:: DIRECTIONS FOR THIS TASK ::
Your task is to copy all of the entries exactly as they are given.

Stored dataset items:
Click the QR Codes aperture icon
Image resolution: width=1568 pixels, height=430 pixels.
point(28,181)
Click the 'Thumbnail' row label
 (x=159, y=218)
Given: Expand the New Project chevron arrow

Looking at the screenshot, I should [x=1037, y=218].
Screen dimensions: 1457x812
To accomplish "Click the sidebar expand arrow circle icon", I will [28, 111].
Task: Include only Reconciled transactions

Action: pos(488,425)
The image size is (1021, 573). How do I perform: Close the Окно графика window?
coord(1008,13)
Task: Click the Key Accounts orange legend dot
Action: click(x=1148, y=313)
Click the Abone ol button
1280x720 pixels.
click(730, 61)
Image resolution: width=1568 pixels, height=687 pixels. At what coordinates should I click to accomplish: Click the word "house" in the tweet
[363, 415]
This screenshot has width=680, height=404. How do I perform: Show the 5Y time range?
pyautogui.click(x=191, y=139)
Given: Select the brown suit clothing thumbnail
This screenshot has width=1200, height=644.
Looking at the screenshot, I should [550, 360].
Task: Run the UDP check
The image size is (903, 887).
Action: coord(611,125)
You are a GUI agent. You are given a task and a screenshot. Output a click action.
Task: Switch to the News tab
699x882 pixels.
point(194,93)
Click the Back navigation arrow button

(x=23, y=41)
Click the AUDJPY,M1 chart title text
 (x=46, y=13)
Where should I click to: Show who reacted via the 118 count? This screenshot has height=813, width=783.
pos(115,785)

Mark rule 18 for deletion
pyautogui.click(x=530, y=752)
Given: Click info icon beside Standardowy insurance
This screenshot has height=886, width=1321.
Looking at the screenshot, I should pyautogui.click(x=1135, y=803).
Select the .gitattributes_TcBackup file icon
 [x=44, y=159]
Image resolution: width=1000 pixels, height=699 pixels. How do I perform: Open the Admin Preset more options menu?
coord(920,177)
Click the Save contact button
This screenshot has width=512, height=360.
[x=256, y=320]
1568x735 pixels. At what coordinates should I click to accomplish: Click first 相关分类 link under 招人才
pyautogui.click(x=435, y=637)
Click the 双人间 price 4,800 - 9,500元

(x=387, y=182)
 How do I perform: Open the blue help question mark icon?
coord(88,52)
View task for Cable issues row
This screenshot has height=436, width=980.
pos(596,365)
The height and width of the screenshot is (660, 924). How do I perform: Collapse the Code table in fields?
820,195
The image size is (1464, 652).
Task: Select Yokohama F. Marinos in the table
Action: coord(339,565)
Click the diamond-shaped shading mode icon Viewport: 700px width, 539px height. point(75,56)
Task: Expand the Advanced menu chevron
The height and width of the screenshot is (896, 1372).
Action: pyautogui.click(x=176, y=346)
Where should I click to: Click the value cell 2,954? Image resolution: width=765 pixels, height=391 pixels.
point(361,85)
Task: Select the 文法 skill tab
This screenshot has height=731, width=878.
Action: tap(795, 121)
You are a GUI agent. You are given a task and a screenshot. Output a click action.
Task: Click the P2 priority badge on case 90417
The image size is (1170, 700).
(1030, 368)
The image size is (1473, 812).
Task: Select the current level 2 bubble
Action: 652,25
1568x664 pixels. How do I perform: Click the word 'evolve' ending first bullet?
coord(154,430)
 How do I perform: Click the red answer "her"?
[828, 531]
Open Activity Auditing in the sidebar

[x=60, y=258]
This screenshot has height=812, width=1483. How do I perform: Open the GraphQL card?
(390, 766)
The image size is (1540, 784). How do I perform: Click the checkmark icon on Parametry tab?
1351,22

:: PROBLEM SOLUTION ::
Click the QR Codes aperture icon
Image resolution: width=1568 pixels, height=430 pixels.
point(28,181)
Click the 'Thumbnail' row label
 (x=159, y=218)
Given: Expand the New Project chevron arrow

Looking at the screenshot, I should [x=1037, y=218].
Screen dimensions: 1457x812
To accomplish "Click the sidebar expand arrow circle icon", I will [28, 111].
Task: Include only Reconciled transactions

Action: pos(488,425)
The image size is (1021, 573). How do I perform: Close the Окно графика window?
coord(1008,13)
Task: Click the Key Accounts orange legend dot
Action: click(x=1148, y=313)
Click the Abone ol button
1280x720 pixels.
click(730, 61)
Image resolution: width=1568 pixels, height=687 pixels. At what coordinates should I click to accomplish: Click the word "house" in the tweet
[363, 415]
This screenshot has width=680, height=404. How do I perform: Show the 5Y time range?
pyautogui.click(x=191, y=139)
Given: Select the brown suit clothing thumbnail
This screenshot has width=1200, height=644.
Looking at the screenshot, I should [550, 360].
Task: Run the UDP check
The image size is (903, 887).
Action: coord(611,125)
You are a GUI agent. You are given a task and a screenshot. Output a click action.
Task: Switch to the News tab
699x882 pixels.
point(194,93)
Click the Back navigation arrow button

(x=23, y=41)
Click the AUDJPY,M1 chart title text
 (x=46, y=13)
Where should I click to: Show who reacted via the 118 count? This screenshot has height=813, width=783.
pos(115,785)

Mark rule 18 for deletion
pyautogui.click(x=530, y=752)
Given: Click info icon beside Standardowy insurance
This screenshot has height=886, width=1321.
Looking at the screenshot, I should pyautogui.click(x=1135, y=803).
Select the .gitattributes_TcBackup file icon
 [x=44, y=159]
Image resolution: width=1000 pixels, height=699 pixels. How do I perform: Open the Admin Preset more options menu?
coord(920,177)
Click the Save contact button
This screenshot has width=512, height=360.
[x=256, y=320]
1568x735 pixels. At what coordinates should I click to accomplish: Click first 相关分类 link under 招人才
pyautogui.click(x=435, y=637)
Click the 双人间 price 4,800 - 9,500元

(x=387, y=182)
 How do I perform: Open the blue help question mark icon?
coord(88,52)
View task for Cable issues row
This screenshot has height=436, width=980.
pos(596,365)
The height and width of the screenshot is (660, 924). How do I perform: Collapse the Code table in fields?
820,195
The image size is (1464, 652).
Task: Select Yokohama F. Marinos in the table
Action: coord(339,565)
Click the diamond-shaped shading mode icon Viewport: 700px width, 539px height. point(75,56)
Task: Expand the Advanced menu chevron
The height and width of the screenshot is (896, 1372).
Action: pyautogui.click(x=176, y=346)
Where should I click to: Click the value cell 2,954? Image resolution: width=765 pixels, height=391 pixels.
point(361,85)
Task: Select the 文法 skill tab
This screenshot has height=731, width=878.
Action: tap(795, 121)
You are a GUI agent. You are given a task and a screenshot. Output a click action.
Task: Click the P2 priority badge on case 90417
The image size is (1170, 700).
(1030, 368)
The image size is (1473, 812).
Task: Select the current level 2 bubble
Action: 652,25
1568x664 pixels. How do I perform: Click the word 'evolve' ending first bullet?
coord(154,430)
 How do I perform: Click the red answer "her"?
[828, 531]
Open Activity Auditing in the sidebar

[x=60, y=258]
This screenshot has height=812, width=1483. How do I perform: Open the GraphQL card?
(390, 766)
The image size is (1540, 784). How do I perform: Click the checkmark icon on Parametry tab?
1351,22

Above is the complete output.